A family member calls and says “Grandma, I need your help and please don’t tell mom and dad.” The reality is that the request can be real or it can be a line used by a criminal posing as the victim’s grandchild. Differing versions of the same scam have been around in one form or another for years. Unfortunately, when the caller is a con artist looking to pull off a phone scam; deceit and lies are designed to catch the caller off guard.
Recently, I was talking with friends and uncovered an ugly story that bears repeating even if it saves one grandparent from financial loss (not to mention the emotional aftermath of being scammed).

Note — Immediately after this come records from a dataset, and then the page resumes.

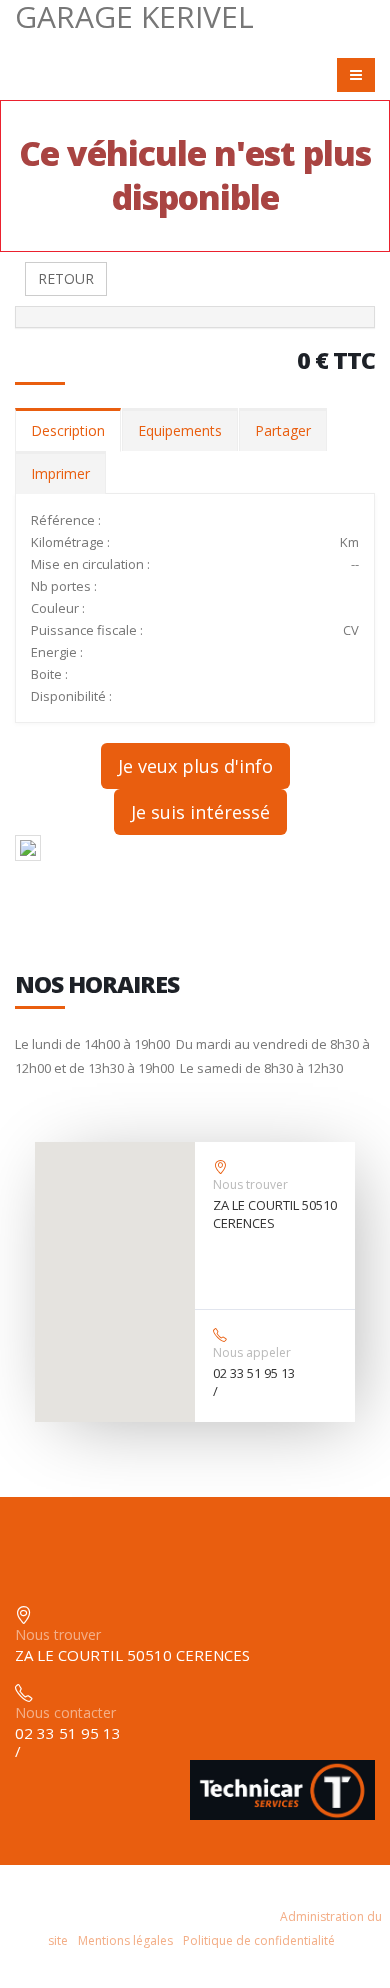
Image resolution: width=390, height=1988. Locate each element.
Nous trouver (250, 1184)
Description (68, 430)
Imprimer (60, 473)
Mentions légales (125, 1940)
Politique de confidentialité (259, 1940)
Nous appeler (252, 1352)
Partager (283, 430)
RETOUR (66, 278)
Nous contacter (65, 1712)
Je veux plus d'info (195, 766)
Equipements (180, 430)
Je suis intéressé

The criminal called posing as a grandchild and convinced the well-meaning grandmother that he was in serious trouble. The circumstances sounded plausible in a moment where fear for the safety of a family member was heightened.
The “facts” heard by the unsuspecting grandmother:
- My grandson is in Mexico attending the wedding of a friend
- He was driving a rental car and was sideswiped
- The hit and run driver left the scene
- The police took my grandson to jail
- An attorney is going to save the day and free my grandson
- I can help by wiring $3,000 ASAP
While most of us would like to believe we would never be trapped in a scam like this, it is does happen. Awareness is one important key to stopping phone scam criminals from preying on family trust and loyalty.
Please pass the word among your family members to be on alert for calls like this. If calling an immediate family member is not an option, then consider contacting a trusted financial advisor to talk through the situation before taking action.